世に経し時だに、人に似ぬ心ばへにより、世をもてひがむるやうなりしを、若きどち頼みならひて、おのおのはまたなく契りおきてければ、かたみにいと深くこそ頼みはべしか。いかなれば、かく耳に近きほどながら、かくて別れぬらむ」
と言ひ続けて、いとあはれにうちひそみたまふ。御方もいみじく泣きて、
「人にすぐれむ行く先のことも、おぼえずや。数ならぬ身には、何ごとも、けざやかにかひあるべきにもあらぬものから、あはれなるありさまに、おぼつかなくてやみなむのみこそ口惜しけれ。

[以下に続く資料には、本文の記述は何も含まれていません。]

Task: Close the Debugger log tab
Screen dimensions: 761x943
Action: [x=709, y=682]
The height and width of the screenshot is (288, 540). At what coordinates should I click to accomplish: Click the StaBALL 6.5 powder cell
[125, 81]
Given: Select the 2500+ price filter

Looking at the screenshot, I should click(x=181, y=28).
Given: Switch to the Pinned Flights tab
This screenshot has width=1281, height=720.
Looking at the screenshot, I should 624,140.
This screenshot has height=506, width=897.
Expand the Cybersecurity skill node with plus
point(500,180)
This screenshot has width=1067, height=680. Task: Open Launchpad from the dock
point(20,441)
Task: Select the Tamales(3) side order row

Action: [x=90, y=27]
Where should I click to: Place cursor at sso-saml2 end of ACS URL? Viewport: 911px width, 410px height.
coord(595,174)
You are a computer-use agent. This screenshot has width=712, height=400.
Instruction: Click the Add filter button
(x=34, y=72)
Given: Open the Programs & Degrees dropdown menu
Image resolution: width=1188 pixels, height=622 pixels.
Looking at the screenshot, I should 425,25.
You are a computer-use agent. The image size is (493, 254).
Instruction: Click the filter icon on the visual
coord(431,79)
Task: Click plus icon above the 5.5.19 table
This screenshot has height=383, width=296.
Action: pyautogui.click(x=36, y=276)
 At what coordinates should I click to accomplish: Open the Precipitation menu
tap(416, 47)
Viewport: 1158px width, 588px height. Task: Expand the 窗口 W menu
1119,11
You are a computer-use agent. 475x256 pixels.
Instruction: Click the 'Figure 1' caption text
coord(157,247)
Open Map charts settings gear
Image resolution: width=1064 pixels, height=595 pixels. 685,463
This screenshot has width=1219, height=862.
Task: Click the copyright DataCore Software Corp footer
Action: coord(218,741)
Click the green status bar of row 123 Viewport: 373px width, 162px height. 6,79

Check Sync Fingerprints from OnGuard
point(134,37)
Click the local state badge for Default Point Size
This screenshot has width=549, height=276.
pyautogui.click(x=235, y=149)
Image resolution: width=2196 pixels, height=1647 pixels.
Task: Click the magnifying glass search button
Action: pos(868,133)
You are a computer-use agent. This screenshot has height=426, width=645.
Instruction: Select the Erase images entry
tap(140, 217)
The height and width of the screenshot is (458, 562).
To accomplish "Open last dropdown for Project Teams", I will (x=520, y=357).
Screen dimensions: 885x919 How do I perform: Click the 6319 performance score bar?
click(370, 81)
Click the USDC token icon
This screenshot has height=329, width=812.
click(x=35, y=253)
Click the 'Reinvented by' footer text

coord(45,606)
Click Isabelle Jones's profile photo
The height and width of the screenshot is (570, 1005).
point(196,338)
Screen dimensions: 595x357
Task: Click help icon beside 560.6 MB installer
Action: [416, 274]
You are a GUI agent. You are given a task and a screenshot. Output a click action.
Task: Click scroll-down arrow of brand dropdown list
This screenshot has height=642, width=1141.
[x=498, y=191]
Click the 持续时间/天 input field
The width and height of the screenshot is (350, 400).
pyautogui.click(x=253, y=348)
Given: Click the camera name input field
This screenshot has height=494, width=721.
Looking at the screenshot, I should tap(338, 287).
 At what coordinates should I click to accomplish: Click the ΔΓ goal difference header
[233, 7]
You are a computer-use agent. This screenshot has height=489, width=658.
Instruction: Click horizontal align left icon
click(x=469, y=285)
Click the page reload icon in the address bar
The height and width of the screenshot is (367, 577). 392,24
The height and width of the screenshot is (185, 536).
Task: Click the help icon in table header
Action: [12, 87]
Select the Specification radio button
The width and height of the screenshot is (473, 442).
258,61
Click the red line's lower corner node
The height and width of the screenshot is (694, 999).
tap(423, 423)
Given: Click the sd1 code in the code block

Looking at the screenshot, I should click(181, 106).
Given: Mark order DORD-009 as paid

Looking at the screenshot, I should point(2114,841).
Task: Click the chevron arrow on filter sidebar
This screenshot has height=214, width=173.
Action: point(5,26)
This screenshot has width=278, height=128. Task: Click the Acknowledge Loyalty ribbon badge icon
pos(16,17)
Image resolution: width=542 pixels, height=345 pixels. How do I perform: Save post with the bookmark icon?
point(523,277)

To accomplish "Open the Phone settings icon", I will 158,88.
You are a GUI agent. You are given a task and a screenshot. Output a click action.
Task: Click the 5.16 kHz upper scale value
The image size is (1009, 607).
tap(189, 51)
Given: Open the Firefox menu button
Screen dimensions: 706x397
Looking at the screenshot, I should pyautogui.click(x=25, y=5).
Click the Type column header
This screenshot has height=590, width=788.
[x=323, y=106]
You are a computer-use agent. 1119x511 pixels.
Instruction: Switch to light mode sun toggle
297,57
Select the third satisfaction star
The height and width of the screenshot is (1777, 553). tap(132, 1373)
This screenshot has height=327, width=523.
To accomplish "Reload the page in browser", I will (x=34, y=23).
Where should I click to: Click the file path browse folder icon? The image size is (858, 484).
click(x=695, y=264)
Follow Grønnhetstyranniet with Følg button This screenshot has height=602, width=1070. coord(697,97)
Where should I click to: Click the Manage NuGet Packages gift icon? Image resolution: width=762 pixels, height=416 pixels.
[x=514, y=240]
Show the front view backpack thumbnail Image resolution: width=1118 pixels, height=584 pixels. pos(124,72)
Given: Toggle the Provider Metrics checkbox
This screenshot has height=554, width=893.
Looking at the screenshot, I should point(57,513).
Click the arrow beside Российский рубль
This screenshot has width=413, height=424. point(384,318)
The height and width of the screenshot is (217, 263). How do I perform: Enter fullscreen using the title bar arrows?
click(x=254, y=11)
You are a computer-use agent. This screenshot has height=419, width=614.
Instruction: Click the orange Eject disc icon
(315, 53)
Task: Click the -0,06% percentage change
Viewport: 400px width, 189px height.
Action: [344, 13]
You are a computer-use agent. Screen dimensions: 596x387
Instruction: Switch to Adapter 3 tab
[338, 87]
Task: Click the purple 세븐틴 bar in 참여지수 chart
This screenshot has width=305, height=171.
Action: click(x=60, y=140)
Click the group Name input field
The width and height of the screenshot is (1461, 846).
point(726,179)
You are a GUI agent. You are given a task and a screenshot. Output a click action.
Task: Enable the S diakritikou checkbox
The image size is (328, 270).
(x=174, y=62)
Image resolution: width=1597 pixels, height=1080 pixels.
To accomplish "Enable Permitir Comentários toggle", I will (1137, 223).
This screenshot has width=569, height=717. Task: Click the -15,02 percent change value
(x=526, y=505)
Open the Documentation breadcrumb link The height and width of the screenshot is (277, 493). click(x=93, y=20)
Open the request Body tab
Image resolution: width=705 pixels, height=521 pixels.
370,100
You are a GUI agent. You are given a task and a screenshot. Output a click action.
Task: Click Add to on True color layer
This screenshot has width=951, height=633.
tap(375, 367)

よろづのこと、さるべき人の御ためとこそおぼえはべれさて絶え籠もりたまひなば、世の中も定めなきに、やがて消えたまひなば、かひなくなむ」
とて、夜もすがら、あはれなることどもを言ひつつ明かしたまふ。
尼君は、やっと涙をおさえて、
「あなた(明石の上)のお陰で、うれしく晴れがましいことも、身に余ることと思っております。しかし、悲しく晴れぬ思いも人並み以上にしました。
数ならぬ身で、長年暮らした都を離れ、明石に沈んでいましたが、世の人と違った悲しい宿世なのだ、と思っておりましたが、まさか生きながら離れて住むような夫婦仲になるとは思ってもいなかったが、来世は同じ蓮の上に住むことを頼みにして過ごしてきましたが、にわかに思いもしないかったことが起こって、都住まいになり、その甲斐あってあなたの身の上を拝見して喜びとすることになりましたが、一方では、入道の身を案じて悲しいことの絶えませんでしたが、ついに会いもせず別れてしまうのが、残念です。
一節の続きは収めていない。